The gunmen both ran the few steps to the waiting Mako, but one tripped on his cassock and fell on the splintery deck, causing him to let loose with a long round of wild automatic fire. A few holes appeared in the screen door, followed by the sound of bullets whizzing past and ricocheting off the stuccoed walls. Blackie joined the others by diving to the concrete floor.

From there he could only hear the roar of the twin 150 Johnsons as the driver gunned the throttles and the boat sped away down the canal. The Barracuda Grill became unusually quiet but for the sound of a stream of beer hitting the hard floor, a bullet having pierced the line of a tap. Blackie and the others stood up. He followed the rest out through the screen door, and there was the Skipper, definitely on his way to Valhalla. It was a sickening sight. Blackie turned away, toward the canal, as the sliding door of the Holiday Mansion slowly opened. The faded Coleman air conditioning unit on the top deck of the houseboat hummed sinisterly. Blackie noticed a pattern of holes running diagonally up the chalky gel-coat of the cabin. The houseboat’s faded curtains, billowing out of the open glass door, parted as the owner of the grill lurched out. On his face was a desperate, almost pathetic expression. He had his hands cupped over his barkeeper’s apron, soaked a deep and shiny crimson. Blackie figured the owner must have been gut shot inside his houseboat by a wild slug from the monk’s AK-47.

Blackie felt like he was at a dinner theater, watching a maudlin play. Holding everyone’s attention, the owner took a few steps, and – ever the pessimist – said, “They’ve ruined it for me,” before collapsing under the awning of the houseboat’s front deck.

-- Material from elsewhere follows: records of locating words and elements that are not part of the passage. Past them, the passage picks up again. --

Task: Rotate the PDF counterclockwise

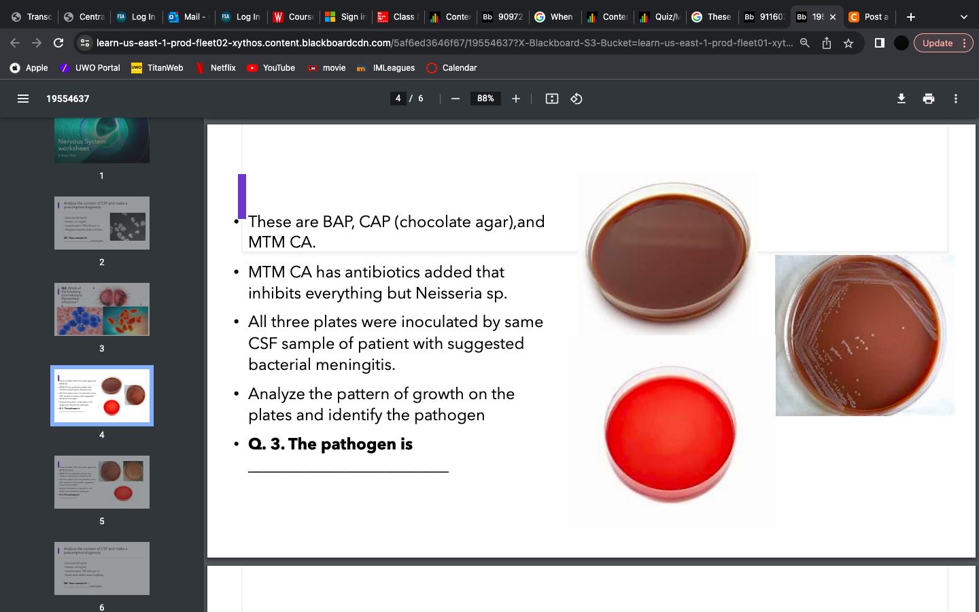Action: 576,99
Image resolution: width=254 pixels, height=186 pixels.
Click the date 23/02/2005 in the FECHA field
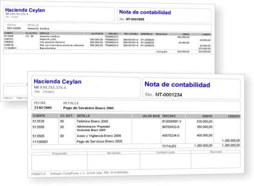43,108
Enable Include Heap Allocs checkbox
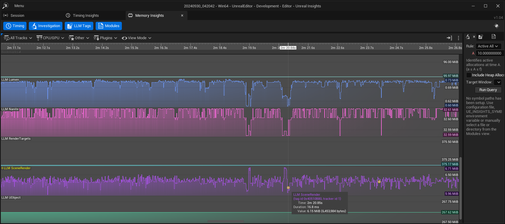505x224 pixels. [x=469, y=75]
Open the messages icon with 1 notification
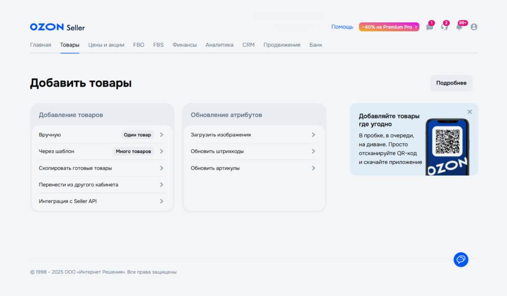This screenshot has width=507, height=296. [x=429, y=27]
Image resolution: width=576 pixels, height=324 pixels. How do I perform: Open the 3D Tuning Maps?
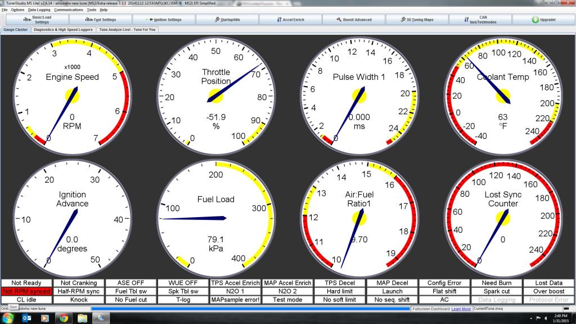[x=417, y=20]
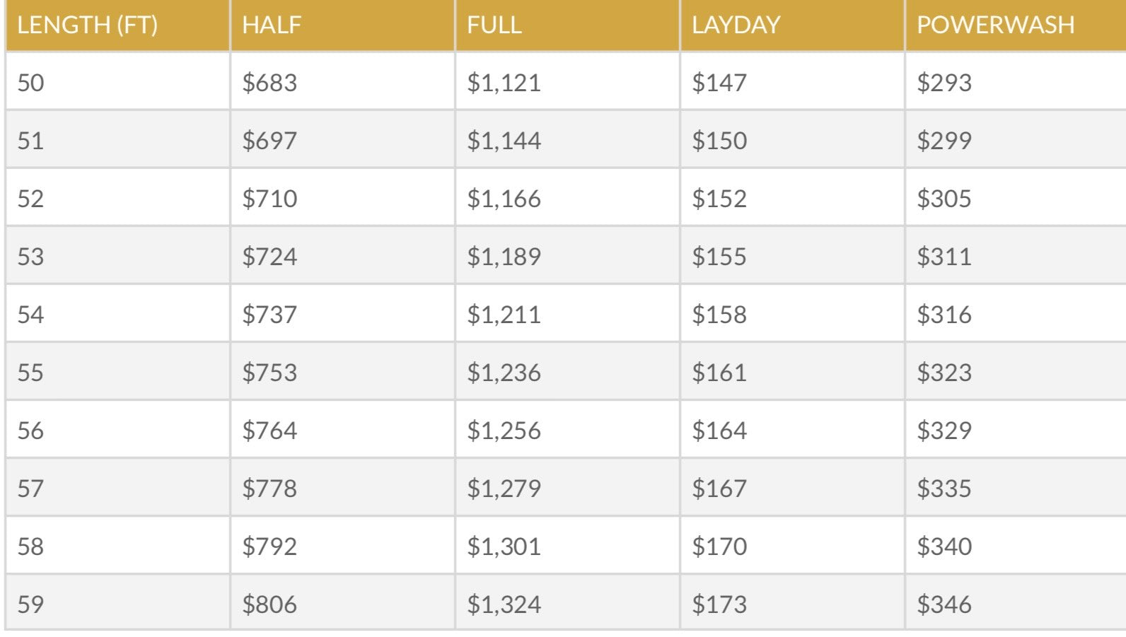Select the length 54 row cell
The width and height of the screenshot is (1126, 637).
coord(30,315)
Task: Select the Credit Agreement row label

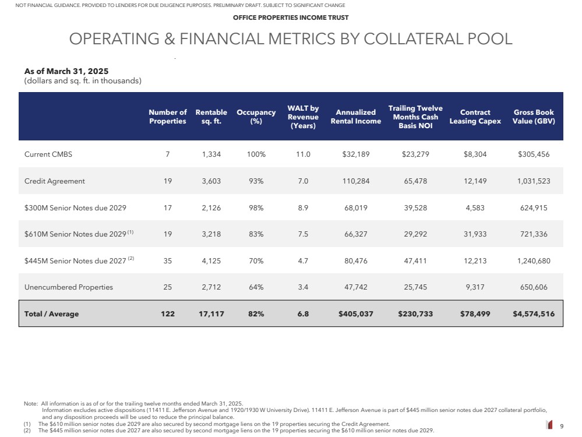Action: (x=55, y=181)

As Blackie and the crowd herded forward, he saw a brown blob surrounded by a murky, rust-colored cloud floating near the houseboat. At first Blackie thought that someone must have returned fire, killing one of the perpetrators in their escape – or maybe the monk had shot himself accidentally when he tripped. But slowly, like a polluted iceberg recently calved, the brown blob rolled over. It wasn’t a dead monk, but the third victim shot by the assassins. It was the manatee.

The growing crowd milled in and around the Barracuda Grill, and Blackie noticed most of the witnesses performing a vanishing act, ducking out in the confusion. Blackie had a split second to make a decision and he did what most any Miamian would do – he headed straight for the door. He leapt into the topless Z3 and made a hasty exit down Biscayne Boulevard toward the Julia Tuttle Causeway and home. He could sort this all out on the boat and decide at his own pace and on his own terms when and what he would tell the police. As he turned onto the causeway he glanced over to the passenger seat, where just a few minutes ago the late Skipper had sat. Blackie saw the corner of a manila envelope poking out from under the seat. He reached down and pulled it out. A cell phone stashed inside tumbled onto the floorboard. Blackie held the envelope up and glanced at it. And he punched down harder on the accelerator.